Pretende continuar a conjugar estes vários lados, o de intérprete, compositor, produtor?
Eu estou sempre no meu lugar e o meu lugar é muito feliz. Eu, na verdade, nunca deixei de ser intérprete estando onde estou. Não está é a cara à frente, mas é uma coisa muito feliz de se estar. Sou muito feliz no percurso que tenho feito, vou continuar nele, mas sim, abri aqui esta porta e é uma porta que eu quero viver. Quero fazer concertos e receber as pessoas, poder falar-lhes da minha música, falar-lhes do meu percurso, as pessoas também poderem falar comigo, porque, por norma, estou sempre atrás. Recebo muitas mensagens nesse sentido: ‘queria falar mais consigo e não consigo’. Estou aqui e quero poder falar com as pessoas e ter contacto direto, vai haver essa hipótese. Quero fazer concertos por Portugal e em formatos confortáveis em que toda a gente possa sentir-se confortável no meu espaço, serem bem-vindos onde eu esteja.

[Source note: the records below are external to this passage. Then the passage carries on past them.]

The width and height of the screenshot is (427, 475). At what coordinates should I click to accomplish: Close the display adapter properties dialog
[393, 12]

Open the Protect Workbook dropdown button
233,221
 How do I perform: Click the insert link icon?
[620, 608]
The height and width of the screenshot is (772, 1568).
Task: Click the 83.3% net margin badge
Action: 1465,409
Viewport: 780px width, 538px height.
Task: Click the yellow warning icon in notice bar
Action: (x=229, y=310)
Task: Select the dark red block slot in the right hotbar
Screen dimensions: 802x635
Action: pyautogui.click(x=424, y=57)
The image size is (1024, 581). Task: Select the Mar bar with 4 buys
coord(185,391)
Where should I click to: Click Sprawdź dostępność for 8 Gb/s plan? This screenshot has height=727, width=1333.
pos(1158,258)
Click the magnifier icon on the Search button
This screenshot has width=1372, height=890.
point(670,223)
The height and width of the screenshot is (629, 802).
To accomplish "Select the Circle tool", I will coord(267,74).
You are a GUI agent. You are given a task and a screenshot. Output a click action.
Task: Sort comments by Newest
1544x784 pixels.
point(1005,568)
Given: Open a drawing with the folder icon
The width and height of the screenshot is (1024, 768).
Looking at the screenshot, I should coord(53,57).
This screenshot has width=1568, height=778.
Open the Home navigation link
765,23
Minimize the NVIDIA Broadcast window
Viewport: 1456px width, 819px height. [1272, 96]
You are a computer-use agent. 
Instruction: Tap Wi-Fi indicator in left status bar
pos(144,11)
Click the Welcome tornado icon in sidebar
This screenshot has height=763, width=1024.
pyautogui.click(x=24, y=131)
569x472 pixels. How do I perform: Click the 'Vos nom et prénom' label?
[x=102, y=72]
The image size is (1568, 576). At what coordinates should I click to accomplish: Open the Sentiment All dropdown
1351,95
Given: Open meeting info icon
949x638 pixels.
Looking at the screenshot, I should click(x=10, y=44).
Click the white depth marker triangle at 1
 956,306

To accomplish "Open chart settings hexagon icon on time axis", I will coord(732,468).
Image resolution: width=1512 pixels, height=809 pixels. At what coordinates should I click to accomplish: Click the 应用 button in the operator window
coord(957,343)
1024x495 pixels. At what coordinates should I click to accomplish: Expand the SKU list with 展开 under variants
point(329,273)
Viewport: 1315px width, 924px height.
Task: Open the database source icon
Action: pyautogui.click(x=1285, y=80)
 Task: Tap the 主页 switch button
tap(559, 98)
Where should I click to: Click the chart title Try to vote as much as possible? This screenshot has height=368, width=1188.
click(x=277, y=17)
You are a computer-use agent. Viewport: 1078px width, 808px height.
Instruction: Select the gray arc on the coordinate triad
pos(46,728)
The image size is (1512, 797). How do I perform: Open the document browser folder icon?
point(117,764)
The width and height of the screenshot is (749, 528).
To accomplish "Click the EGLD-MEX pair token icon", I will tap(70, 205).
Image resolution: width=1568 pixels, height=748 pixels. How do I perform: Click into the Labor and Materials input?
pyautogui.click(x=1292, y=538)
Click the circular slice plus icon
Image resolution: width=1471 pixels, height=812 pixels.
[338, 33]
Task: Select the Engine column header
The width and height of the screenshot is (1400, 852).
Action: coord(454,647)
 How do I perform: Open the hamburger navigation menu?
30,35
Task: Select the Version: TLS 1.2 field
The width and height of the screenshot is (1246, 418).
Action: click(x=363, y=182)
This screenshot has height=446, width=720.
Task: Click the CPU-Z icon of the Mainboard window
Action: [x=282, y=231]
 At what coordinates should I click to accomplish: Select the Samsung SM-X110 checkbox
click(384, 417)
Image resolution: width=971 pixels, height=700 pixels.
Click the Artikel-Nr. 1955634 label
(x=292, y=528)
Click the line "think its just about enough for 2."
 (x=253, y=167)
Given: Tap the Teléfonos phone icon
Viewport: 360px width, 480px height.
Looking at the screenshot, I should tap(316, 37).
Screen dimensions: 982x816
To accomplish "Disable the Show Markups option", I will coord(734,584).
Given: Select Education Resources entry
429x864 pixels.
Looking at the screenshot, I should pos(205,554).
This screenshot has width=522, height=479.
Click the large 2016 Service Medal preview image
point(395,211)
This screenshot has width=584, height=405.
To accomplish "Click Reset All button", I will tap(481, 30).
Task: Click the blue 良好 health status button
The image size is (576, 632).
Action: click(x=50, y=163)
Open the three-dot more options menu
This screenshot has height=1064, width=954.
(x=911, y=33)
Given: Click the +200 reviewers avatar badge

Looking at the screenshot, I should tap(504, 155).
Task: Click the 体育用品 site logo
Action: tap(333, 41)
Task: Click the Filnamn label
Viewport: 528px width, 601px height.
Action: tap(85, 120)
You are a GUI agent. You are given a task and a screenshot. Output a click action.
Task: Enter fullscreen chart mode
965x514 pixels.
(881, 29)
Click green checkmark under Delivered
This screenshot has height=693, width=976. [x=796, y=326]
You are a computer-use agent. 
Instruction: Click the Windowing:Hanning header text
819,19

"O fado não é uma música que prende, é uma música que liberta"

Falou da Ana Moura, que é criticada pela reinvenção que tem dado ao fado. O que pensa disso, já que nasceu no fado como disse?
Isto é muito importante que fique esclarecido entre toda a gente e entre os portugueses. O fado não é uma música que prende, é uma música que liberta. Imagina que é como uma família em que uma mãe dá vários filhos. Esses filhos vão ser todos diferentes, até vão ter somas de apelidos, não é? É isso que fazemos na música. O fado tradicional não mudou nem vai mudar, aquilo que acontece dentro das casas de fado, e aí sim é a mãe do fado. É igual. Os fados tradicionais são a educação musical, a mãe musical, aquilo que nos dá uma matriz, uma identidade. E é muito importante que a comunidade fadista proteja e tenha noção da velocidade da informação dos tempos de hoje e da invasão, porque as catedrais, onde são as missas, são as casas de fado. É onde o fado vive e é uma tradição oral, não há outra forma, têm que ser preservadas sempre. Tudo o que acontece, todos os resultados que acontecem fora disso, são variações, são tudo coisas maravilhosas e muito bem-vindas, porque são inspirações. O fado inspira, o fado dá gasolina e liberta nesse sentido. Toma lá uma linguagem musical e agora mistura-a com o mundo, mistura-a com a tua vida, mistura-a com as tuas influências.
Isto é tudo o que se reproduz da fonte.